New research proves that starting palliative care soon after an individual has been diagnosed with a deadly disease can improve a sufferer’s quality of life. The scientists also added that this time could be utilized to find out the patient’s preferences for his last moments before he dies.
According to the U.S. National Cancer Institute, the comfort care also known as palliative care does not have the role to save the sufferer which has usually been diagnosed with a life-threatening illness such as cancer, but to help ease his symptoms.
The research analyzed around 350 individuals that were diagnosed with fatal gastrointestinal or lung cancer. The sufferers were selected on random and assigned to two groups. One of the groups received initial palliative care while the other one only experienced cancer care.
The victims were evaluated two times. Firstly after twelve weeks and the second time after 24 weeks after the diagnosis of the deadly illness.

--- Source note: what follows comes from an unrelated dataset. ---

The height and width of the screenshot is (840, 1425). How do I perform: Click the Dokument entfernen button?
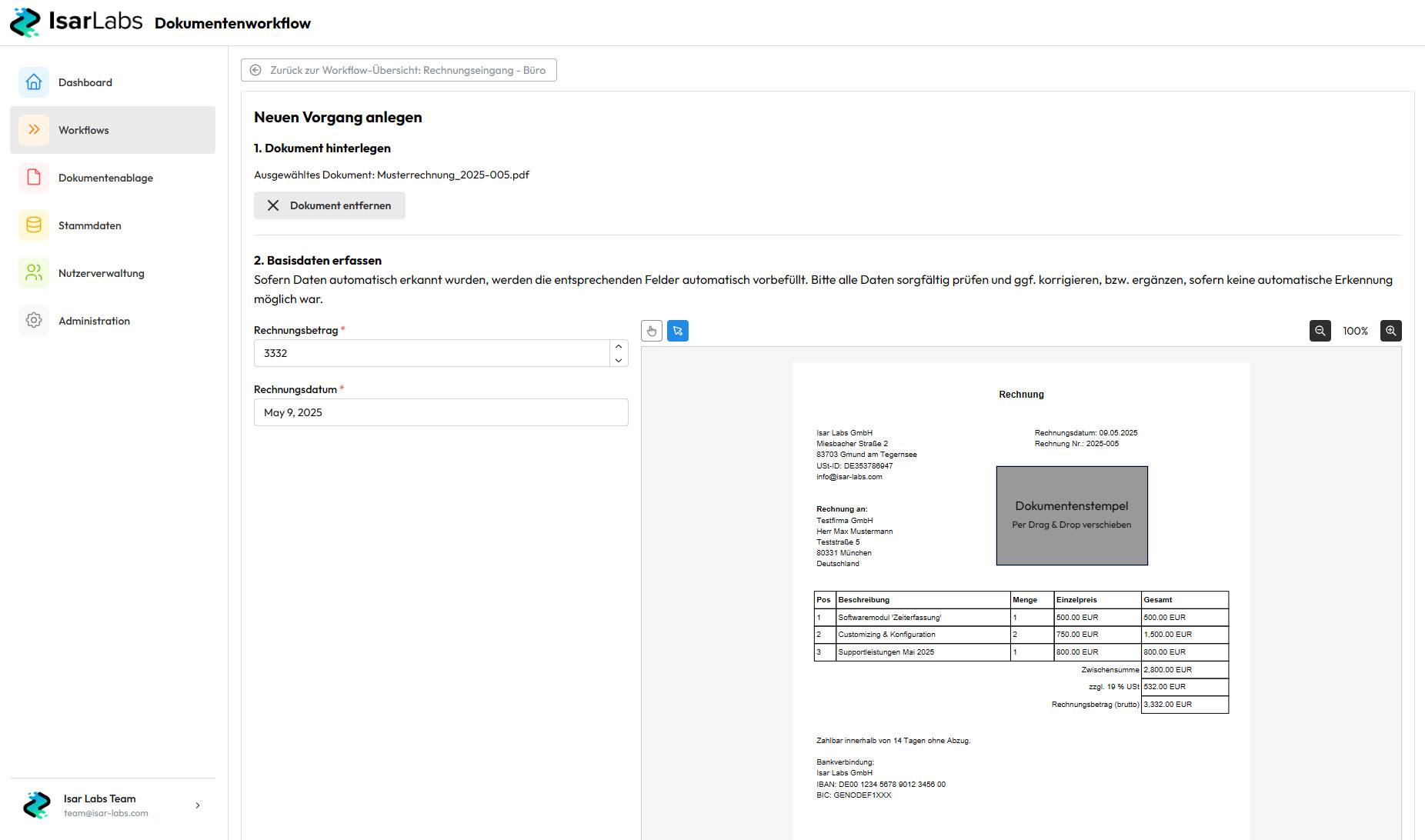[x=329, y=205]
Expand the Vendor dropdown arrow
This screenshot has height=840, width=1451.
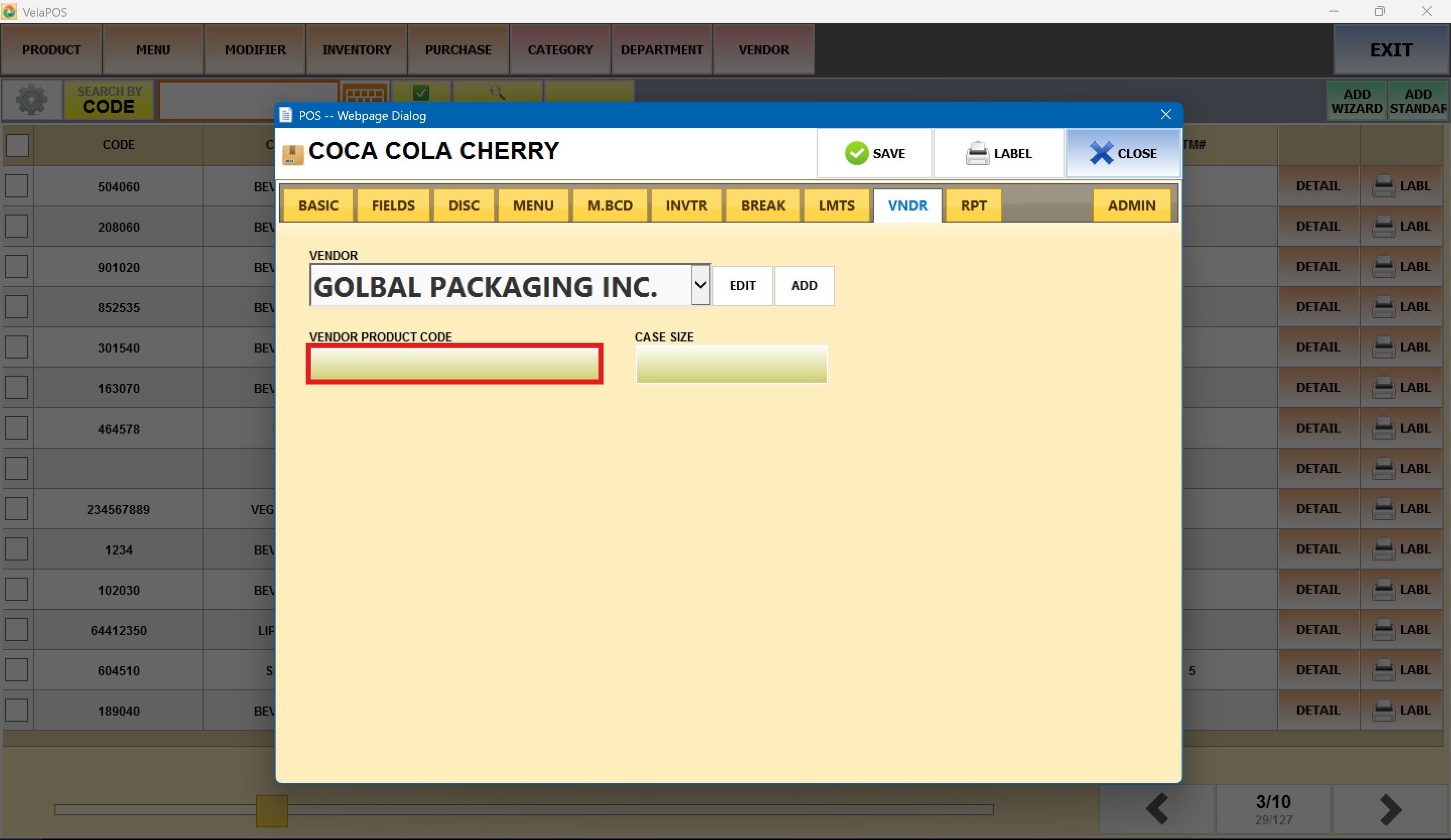(700, 286)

The findings showed that the early palliative group was more likely to report utilizing interested and enthusiastic coping methods than the group that only received cancer care.

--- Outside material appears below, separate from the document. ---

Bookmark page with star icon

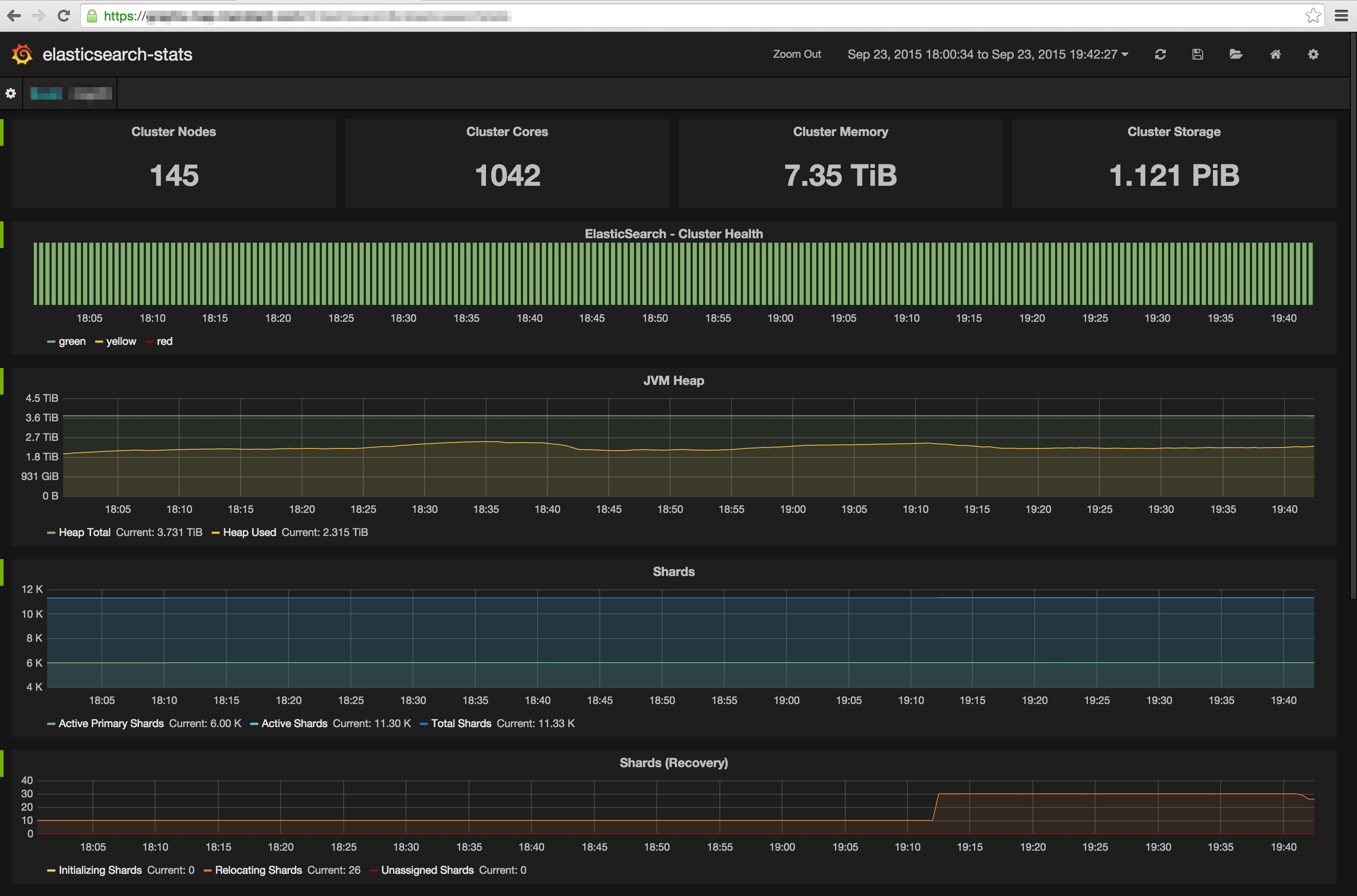(1313, 16)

Moreover, the comfort care group also experienced fewer depression moments and a higher quality of life than the other group at 24 weeks after the diagnosis but not after the first evaluation at twelve weeks.
Joseph Andrew Greer, the lead author of the research, mentioned that the individuals that joined the palliative group were more likely to accept their diagnosis and take action to try and make their lives better than the cancer care team.
Greer, who is also the psychology manager and a scientist at Massachusetts General Hospital believes that palliative care is the best way to improve the quality of life for patients who suffer from incurable diseases, and this treatment is necessary for both families of the victim and the sufferer.
A recent study also showed that millions of Americans diagnosed with lethal illnesses do not have access to comfort care and that the palliative care was more likely to be encountered in public and non-profit hospitals than in for-profit clinics.
An economics professor and director of the Health Workforce Research Center at the University of California, Joanne Spetz, mentioned that although the comfort care saves money, health insurers have taken their time when coming to reimbursing for them.